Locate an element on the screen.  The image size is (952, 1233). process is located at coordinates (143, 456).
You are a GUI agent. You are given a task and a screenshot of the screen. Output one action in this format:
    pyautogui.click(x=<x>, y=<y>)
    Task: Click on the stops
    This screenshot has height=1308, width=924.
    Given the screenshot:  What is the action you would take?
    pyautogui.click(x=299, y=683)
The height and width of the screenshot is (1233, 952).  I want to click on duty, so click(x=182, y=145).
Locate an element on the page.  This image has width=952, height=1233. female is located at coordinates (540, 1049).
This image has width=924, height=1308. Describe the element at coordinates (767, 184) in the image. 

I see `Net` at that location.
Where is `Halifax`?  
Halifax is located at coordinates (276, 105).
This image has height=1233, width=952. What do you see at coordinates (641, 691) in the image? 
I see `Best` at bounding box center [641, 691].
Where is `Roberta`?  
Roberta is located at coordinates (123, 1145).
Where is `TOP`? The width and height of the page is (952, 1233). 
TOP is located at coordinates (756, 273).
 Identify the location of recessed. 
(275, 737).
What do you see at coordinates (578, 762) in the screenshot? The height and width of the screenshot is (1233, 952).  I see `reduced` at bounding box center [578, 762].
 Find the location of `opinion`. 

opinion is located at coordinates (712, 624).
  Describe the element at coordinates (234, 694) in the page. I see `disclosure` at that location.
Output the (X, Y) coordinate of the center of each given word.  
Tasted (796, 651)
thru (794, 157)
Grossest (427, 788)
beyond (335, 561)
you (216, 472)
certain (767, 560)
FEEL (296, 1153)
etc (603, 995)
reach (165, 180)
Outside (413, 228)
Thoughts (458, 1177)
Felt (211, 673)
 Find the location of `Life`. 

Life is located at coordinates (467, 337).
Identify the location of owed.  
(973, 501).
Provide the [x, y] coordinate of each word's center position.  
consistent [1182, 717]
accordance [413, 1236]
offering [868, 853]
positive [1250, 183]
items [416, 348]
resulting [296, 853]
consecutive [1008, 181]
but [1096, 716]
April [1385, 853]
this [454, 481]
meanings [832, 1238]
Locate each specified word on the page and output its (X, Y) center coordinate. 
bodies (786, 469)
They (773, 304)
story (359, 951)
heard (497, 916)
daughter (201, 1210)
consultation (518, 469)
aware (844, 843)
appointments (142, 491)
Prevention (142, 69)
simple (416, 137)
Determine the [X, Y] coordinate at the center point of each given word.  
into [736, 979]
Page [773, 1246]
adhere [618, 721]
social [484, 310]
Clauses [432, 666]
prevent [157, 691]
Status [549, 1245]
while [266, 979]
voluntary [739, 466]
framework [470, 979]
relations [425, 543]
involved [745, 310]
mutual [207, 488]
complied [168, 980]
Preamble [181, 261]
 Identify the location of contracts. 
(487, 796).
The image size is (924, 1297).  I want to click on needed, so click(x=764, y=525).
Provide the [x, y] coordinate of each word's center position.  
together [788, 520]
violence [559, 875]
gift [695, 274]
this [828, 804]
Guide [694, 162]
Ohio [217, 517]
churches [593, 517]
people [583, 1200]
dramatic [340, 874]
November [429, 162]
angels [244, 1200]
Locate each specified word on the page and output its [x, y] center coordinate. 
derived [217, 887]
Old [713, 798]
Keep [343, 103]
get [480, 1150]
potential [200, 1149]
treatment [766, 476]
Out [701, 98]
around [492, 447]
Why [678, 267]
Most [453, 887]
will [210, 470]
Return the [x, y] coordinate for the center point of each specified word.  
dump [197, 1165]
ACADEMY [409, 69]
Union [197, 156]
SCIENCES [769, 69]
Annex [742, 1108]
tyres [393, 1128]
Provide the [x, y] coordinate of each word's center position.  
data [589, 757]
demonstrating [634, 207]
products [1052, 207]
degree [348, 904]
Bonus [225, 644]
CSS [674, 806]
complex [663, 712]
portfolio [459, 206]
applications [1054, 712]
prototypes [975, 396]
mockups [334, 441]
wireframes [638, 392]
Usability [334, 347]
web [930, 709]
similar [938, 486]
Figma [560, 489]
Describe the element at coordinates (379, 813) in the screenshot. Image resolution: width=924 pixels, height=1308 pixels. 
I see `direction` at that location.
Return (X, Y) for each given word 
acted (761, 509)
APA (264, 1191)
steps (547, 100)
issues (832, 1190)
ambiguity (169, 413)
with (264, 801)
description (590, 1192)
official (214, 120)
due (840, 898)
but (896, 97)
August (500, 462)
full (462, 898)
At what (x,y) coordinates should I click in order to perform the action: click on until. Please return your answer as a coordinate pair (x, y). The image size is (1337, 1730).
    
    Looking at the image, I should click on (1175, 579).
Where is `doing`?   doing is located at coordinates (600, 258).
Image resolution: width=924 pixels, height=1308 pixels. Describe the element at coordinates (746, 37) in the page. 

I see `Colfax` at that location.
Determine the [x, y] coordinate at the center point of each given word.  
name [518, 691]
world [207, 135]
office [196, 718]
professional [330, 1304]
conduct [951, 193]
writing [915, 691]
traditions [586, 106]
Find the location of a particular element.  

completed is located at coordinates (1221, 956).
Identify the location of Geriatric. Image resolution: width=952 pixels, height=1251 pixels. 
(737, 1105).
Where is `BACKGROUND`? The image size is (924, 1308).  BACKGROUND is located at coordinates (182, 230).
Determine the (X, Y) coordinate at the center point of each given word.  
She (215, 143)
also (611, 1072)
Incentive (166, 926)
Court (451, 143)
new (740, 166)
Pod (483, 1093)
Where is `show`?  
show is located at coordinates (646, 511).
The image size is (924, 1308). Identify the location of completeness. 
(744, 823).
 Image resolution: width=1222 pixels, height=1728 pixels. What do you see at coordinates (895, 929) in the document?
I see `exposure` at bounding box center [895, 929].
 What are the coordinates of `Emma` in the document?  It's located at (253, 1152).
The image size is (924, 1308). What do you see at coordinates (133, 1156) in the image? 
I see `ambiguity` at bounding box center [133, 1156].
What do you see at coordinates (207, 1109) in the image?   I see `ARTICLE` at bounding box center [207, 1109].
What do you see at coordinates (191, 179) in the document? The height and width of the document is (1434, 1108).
▬▬▬▬▬▬▬▬▬▬
Reproduce all of the records above word for word, keeping every line in its original order.

◆ ANSWER TO THIS EXERCISE
Locate an element on the screen.  The image size is (952, 1233). process is located at coordinates (143, 456).
You are a GUI agent. You are given a task and a screenshot of the screen. Output one action in this format:
    pyautogui.click(x=<x>, y=<y>)
    Task: Click on the stops
    This screenshot has height=1308, width=924.
    Given the screenshot:  What is the action you would take?
    pyautogui.click(x=299, y=683)
The height and width of the screenshot is (1233, 952).  I want to click on duty, so click(x=182, y=145).
Locate an element on the page.  This image has width=952, height=1233. female is located at coordinates (540, 1049).
This image has width=924, height=1308. Describe the element at coordinates (767, 184) in the image. 

I see `Net` at that location.
Where is `Halifax`?  
Halifax is located at coordinates (276, 105).
This image has height=1233, width=952. What do you see at coordinates (641, 691) in the image? 
I see `Best` at bounding box center [641, 691].
Where is `Roberta`?  
Roberta is located at coordinates (123, 1145).
Where is `TOP`? The width and height of the page is (952, 1233). 
TOP is located at coordinates (756, 273).
 Identify the location of recessed. 
(275, 737).
What do you see at coordinates (578, 762) in the screenshot? The height and width of the screenshot is (1233, 952).  I see `reduced` at bounding box center [578, 762].
 Find the location of `opinion`. 

opinion is located at coordinates (712, 624).
  Describe the element at coordinates (234, 694) in the page. I see `disclosure` at that location.
Output the (X, Y) coordinate of the center of each given word.  
Tasted (796, 651)
thru (794, 157)
Grossest (427, 788)
beyond (335, 561)
you (216, 472)
certain (767, 560)
FEEL (296, 1153)
etc (603, 995)
reach (165, 180)
Outside (413, 228)
Thoughts (458, 1177)
Felt (211, 673)
 Find the location of `Life`. 

Life is located at coordinates (467, 337).
Identify the location of owed.  
(973, 501).
Provide the [x, y] coordinate of each word's center position.  
consistent [1182, 717]
accordance [413, 1236]
offering [868, 853]
positive [1250, 183]
items [416, 348]
resulting [296, 853]
consecutive [1008, 181]
but [1096, 716]
April [1385, 853]
this [454, 481]
meanings [832, 1238]
Locate each specified word on the page and output its (X, Y) center coordinate. 
bodies (786, 469)
They (773, 304)
story (359, 951)
heard (497, 916)
daughter (201, 1210)
consultation (518, 469)
aware (844, 843)
appointments (142, 491)
Prevention (142, 69)
simple (416, 137)
Determine the [X, Y] coordinate at the center point of each given word.  
into [736, 979]
Page [773, 1246]
adhere [618, 721]
social [484, 310]
Clauses [432, 666]
prevent [157, 691]
Status [549, 1245]
while [266, 979]
voluntary [739, 466]
framework [470, 979]
relations [425, 543]
involved [745, 310]
mutual [207, 488]
complied [168, 980]
Preamble [181, 261]
 Identify the location of contracts. 
(487, 796).
The image size is (924, 1297).  I want to click on needed, so click(x=764, y=525).
Provide the [x, y] coordinate of each word's center position.  
together [788, 520]
violence [559, 875]
gift [695, 274]
this [828, 804]
Guide [694, 162]
Ohio [217, 517]
churches [593, 517]
people [583, 1200]
dramatic [340, 874]
November [429, 162]
angels [244, 1200]
Locate each specified word on the page and output its [x, y] center coordinate. 
derived [217, 887]
Old [713, 798]
Keep [343, 103]
get [480, 1150]
potential [200, 1149]
treatment [766, 476]
Out [701, 98]
around [492, 447]
Why [678, 267]
Most [453, 887]
will [210, 470]
Return the [x, y] coordinate for the center point of each specified word.  
dump [197, 1165]
ACADEMY [409, 69]
Union [197, 156]
SCIENCES [769, 69]
Annex [742, 1108]
tyres [393, 1128]
Provide the [x, y] coordinate of each word's center position.  
data [589, 757]
demonstrating [634, 207]
products [1052, 207]
degree [348, 904]
Bonus [225, 644]
CSS [674, 806]
complex [663, 712]
portfolio [459, 206]
applications [1054, 712]
prototypes [975, 396]
mockups [334, 441]
wireframes [638, 392]
Usability [334, 347]
web [930, 709]
similar [938, 486]
Figma [560, 489]
Describe the element at coordinates (379, 813) in the screenshot. Image resolution: width=924 pixels, height=1308 pixels. 
I see `direction` at that location.
Return (X, Y) for each given word 
acted (761, 509)
APA (264, 1191)
steps (547, 100)
issues (832, 1190)
ambiguity (169, 413)
with (264, 801)
description (590, 1192)
official (214, 120)
due (840, 898)
but (896, 97)
August (500, 462)
full (462, 898)
At what (x,y) coordinates should I click in order to perform the action: click on until. Please return your answer as a coordinate pair (x, y). The image size is (1337, 1730).
    
    Looking at the image, I should click on (1175, 579).
Where is `doing`?   doing is located at coordinates (600, 258).
Image resolution: width=924 pixels, height=1308 pixels. Describe the element at coordinates (746, 37) in the page. 

I see `Colfax` at that location.
Determine the [x, y] coordinate at the center point of each given word.  
name [518, 691]
world [207, 135]
office [196, 718]
professional [330, 1304]
conduct [951, 193]
writing [915, 691]
traditions [586, 106]
Find the location of a particular element.  

completed is located at coordinates (1221, 956).
Identify the location of Geriatric. Image resolution: width=952 pixels, height=1251 pixels. 
(737, 1105).
Where is `BACKGROUND`? The image size is (924, 1308).  BACKGROUND is located at coordinates (182, 230).
Determine the (X, Y) coordinate at the center point of each given word.  
She (215, 143)
also (611, 1072)
Incentive (166, 926)
Court (451, 143)
new (740, 166)
Pod (483, 1093)
Where is `show`?  
show is located at coordinates (646, 511).
The image size is (924, 1308). Identify the location of completeness. 
(744, 823).
 Image resolution: width=1222 pixels, height=1728 pixels. What do you see at coordinates (895, 929) in the document?
I see `exposure` at bounding box center [895, 929].
 What are the coordinates of `Emma` in the document?  It's located at (253, 1152).
The image size is (924, 1308). What do you see at coordinates (133, 1156) in the image? 
I see `ambiguity` at bounding box center [133, 1156].
What do you see at coordinates (207, 1109) in the image?   I see `ARTICLE` at bounding box center [207, 1109].
What do you see at coordinates (191, 179) in the document? The height and width of the document is (1434, 1108).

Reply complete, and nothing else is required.